___ Material for the task ___

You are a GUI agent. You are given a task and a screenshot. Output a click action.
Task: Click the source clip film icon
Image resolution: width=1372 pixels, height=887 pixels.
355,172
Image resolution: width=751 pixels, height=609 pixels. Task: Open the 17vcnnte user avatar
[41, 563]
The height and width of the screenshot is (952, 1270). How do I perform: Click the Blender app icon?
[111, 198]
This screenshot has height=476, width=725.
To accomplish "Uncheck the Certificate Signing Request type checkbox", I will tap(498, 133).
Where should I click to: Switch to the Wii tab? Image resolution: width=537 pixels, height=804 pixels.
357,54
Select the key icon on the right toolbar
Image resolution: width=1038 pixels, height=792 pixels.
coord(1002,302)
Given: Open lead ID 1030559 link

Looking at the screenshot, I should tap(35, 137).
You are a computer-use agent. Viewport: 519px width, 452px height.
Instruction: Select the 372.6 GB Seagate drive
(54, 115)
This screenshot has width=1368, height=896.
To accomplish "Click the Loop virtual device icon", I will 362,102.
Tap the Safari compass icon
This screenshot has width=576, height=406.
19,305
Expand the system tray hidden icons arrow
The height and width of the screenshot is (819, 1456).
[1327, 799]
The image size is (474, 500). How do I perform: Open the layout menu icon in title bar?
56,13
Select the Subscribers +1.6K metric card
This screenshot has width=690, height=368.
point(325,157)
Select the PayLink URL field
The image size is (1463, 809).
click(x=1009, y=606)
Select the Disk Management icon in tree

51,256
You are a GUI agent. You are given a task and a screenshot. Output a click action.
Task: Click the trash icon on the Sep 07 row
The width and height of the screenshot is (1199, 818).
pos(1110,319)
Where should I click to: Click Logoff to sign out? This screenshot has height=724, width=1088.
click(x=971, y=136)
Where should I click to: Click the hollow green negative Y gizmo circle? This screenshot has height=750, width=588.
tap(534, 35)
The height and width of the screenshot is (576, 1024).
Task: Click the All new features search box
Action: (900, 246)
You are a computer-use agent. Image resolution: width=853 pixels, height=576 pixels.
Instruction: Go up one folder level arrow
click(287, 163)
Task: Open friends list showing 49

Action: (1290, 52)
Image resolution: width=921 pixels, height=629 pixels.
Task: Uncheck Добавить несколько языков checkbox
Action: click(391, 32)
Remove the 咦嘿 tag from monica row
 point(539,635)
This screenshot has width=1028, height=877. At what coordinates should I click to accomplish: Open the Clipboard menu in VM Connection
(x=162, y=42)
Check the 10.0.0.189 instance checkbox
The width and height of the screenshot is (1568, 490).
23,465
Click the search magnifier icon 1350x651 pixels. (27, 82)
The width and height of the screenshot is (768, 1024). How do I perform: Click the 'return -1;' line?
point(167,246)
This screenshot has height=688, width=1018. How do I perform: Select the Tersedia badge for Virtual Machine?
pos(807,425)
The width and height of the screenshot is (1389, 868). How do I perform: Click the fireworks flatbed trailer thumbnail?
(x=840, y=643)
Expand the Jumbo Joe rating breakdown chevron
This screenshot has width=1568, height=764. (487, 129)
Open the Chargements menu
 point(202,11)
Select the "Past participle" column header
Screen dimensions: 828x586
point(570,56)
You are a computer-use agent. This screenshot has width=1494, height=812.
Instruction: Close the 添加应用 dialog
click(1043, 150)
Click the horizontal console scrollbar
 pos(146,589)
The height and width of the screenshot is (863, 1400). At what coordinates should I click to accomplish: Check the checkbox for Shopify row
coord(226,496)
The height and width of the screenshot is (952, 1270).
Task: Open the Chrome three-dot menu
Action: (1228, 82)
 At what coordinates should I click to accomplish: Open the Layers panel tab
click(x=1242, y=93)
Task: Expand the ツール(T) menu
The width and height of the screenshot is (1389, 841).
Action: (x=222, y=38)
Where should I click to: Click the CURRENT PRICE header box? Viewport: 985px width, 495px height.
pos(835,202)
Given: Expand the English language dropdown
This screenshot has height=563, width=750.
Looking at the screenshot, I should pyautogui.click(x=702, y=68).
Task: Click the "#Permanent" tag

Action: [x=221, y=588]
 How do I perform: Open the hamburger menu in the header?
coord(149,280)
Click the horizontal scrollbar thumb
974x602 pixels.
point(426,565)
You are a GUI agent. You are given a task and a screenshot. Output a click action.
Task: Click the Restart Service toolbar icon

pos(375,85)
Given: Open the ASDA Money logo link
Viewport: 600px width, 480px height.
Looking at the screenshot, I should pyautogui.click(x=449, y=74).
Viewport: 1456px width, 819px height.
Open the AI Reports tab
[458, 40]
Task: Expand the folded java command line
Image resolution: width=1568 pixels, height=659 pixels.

___

Exercise objective:
State how many lines of the material above contain the string "search", counting only matches with the same case. Reply with the number alone.

Response to this task:
2